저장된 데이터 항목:
****

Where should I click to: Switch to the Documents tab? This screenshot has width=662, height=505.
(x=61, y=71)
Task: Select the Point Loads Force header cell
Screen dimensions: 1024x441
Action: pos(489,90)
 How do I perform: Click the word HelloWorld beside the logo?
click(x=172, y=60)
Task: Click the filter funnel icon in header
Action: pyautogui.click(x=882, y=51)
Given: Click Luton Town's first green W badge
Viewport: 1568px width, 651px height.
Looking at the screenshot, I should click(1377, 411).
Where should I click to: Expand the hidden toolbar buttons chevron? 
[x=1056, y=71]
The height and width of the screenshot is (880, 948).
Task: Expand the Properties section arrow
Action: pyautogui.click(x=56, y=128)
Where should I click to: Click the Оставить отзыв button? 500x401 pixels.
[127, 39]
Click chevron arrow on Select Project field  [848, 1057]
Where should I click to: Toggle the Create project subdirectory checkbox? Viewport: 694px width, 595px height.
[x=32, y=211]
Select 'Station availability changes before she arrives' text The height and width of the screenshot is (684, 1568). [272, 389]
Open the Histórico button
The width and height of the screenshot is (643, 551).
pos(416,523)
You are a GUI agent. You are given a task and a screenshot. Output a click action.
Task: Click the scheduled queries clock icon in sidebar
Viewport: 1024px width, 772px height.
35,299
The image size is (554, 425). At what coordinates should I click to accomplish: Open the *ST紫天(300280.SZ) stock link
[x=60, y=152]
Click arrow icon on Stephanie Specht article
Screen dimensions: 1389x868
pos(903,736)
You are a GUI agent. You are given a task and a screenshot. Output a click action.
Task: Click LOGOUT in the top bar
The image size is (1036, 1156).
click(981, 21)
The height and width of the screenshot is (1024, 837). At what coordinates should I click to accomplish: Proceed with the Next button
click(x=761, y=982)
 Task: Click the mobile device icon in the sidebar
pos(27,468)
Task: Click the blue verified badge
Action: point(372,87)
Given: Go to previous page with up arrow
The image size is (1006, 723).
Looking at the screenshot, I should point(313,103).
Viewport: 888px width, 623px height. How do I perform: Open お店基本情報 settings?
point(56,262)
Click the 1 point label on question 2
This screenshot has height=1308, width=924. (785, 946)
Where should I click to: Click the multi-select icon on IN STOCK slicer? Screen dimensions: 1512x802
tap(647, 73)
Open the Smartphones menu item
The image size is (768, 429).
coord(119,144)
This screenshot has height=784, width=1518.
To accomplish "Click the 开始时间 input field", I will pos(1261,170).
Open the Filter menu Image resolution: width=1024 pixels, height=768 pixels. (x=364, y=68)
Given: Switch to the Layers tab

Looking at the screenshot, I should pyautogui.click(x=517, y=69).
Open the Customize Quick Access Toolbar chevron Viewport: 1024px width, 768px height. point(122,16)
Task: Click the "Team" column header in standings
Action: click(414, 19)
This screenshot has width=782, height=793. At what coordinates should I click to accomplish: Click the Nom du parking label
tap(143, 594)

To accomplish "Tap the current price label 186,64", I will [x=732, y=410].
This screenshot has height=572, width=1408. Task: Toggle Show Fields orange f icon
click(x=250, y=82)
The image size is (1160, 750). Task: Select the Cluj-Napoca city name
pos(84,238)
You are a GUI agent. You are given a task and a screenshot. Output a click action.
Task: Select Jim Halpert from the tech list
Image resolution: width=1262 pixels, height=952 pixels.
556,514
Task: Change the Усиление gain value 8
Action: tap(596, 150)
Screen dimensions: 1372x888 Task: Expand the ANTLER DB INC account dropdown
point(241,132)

****

**할 일:**
위의 줄을 모두 한 글자도 바꾸지 말고 그대로 복제해 적으세요.

**전체 답변:**
Where should I click to: Switch to the Documents tab? This screenshot has width=662, height=505.
(x=61, y=71)
Task: Select the Point Loads Force header cell
Screen dimensions: 1024x441
Action: pos(489,90)
 How do I perform: Click the word HelloWorld beside the logo?
click(x=172, y=60)
Task: Click the filter funnel icon in header
Action: pyautogui.click(x=882, y=51)
Given: Click Luton Town's first green W badge
Viewport: 1568px width, 651px height.
Looking at the screenshot, I should click(1377, 411).
Where should I click to: Expand the hidden toolbar buttons chevron? 
[x=1056, y=71]
The height and width of the screenshot is (880, 948).
Task: Expand the Properties section arrow
Action: pyautogui.click(x=56, y=128)
Where should I click to: Click the Оставить отзыв button? 500x401 pixels.
[127, 39]
Click chevron arrow on Select Project field  [848, 1057]
Where should I click to: Toggle the Create project subdirectory checkbox? Viewport: 694px width, 595px height.
[x=32, y=211]
Select 'Station availability changes before she arrives' text The height and width of the screenshot is (684, 1568). [272, 389]
Open the Histórico button
The width and height of the screenshot is (643, 551).
pos(416,523)
You are a GUI agent. You are given a task and a screenshot. Output a click action.
Task: Click the scheduled queries clock icon in sidebar
Viewport: 1024px width, 772px height.
35,299
The image size is (554, 425). At what coordinates should I click to accomplish: Open the *ST紫天(300280.SZ) stock link
[x=60, y=152]
Click arrow icon on Stephanie Specht article
Screen dimensions: 1389x868
pos(903,736)
You are a GUI agent. You are given a task and a screenshot. Output a click action.
Task: Click LOGOUT in the top bar
The image size is (1036, 1156).
click(981, 21)
The height and width of the screenshot is (1024, 837). At what coordinates should I click to accomplish: Proceed with the Next button
click(x=761, y=982)
 Task: Click the mobile device icon in the sidebar
pos(27,468)
Task: Click the blue verified badge
Action: point(372,87)
Given: Go to previous page with up arrow
The image size is (1006, 723).
Looking at the screenshot, I should point(313,103).
Viewport: 888px width, 623px height. How do I perform: Open お店基本情報 settings?
point(56,262)
Click the 1 point label on question 2
This screenshot has height=1308, width=924. (785, 946)
Where should I click to: Click the multi-select icon on IN STOCK slicer? Screen dimensions: 1512x802
tap(647, 73)
Open the Smartphones menu item
The image size is (768, 429).
coord(119,144)
This screenshot has height=784, width=1518.
To accomplish "Click the 开始时间 input field", I will pos(1261,170).
Open the Filter menu Image resolution: width=1024 pixels, height=768 pixels. (x=364, y=68)
Given: Switch to the Layers tab

Looking at the screenshot, I should pyautogui.click(x=517, y=69).
Open the Customize Quick Access Toolbar chevron Viewport: 1024px width, 768px height. point(122,16)
Task: Click the "Team" column header in standings
Action: click(414, 19)
This screenshot has width=782, height=793. At what coordinates should I click to accomplish: Click the Nom du parking label
tap(143, 594)

To accomplish "Tap the current price label 186,64", I will [x=732, y=410].
This screenshot has height=572, width=1408. Task: Toggle Show Fields orange f icon
click(x=250, y=82)
The image size is (1160, 750). Task: Select the Cluj-Napoca city name
pos(84,238)
You are a GUI agent. You are given a task and a screenshot. Output a click action.
Task: Select Jim Halpert from the tech list
Image resolution: width=1262 pixels, height=952 pixels.
556,514
Task: Change the Усиление gain value 8
Action: tap(596, 150)
Screen dimensions: 1372x888 Task: Expand the ANTLER DB INC account dropdown
point(241,132)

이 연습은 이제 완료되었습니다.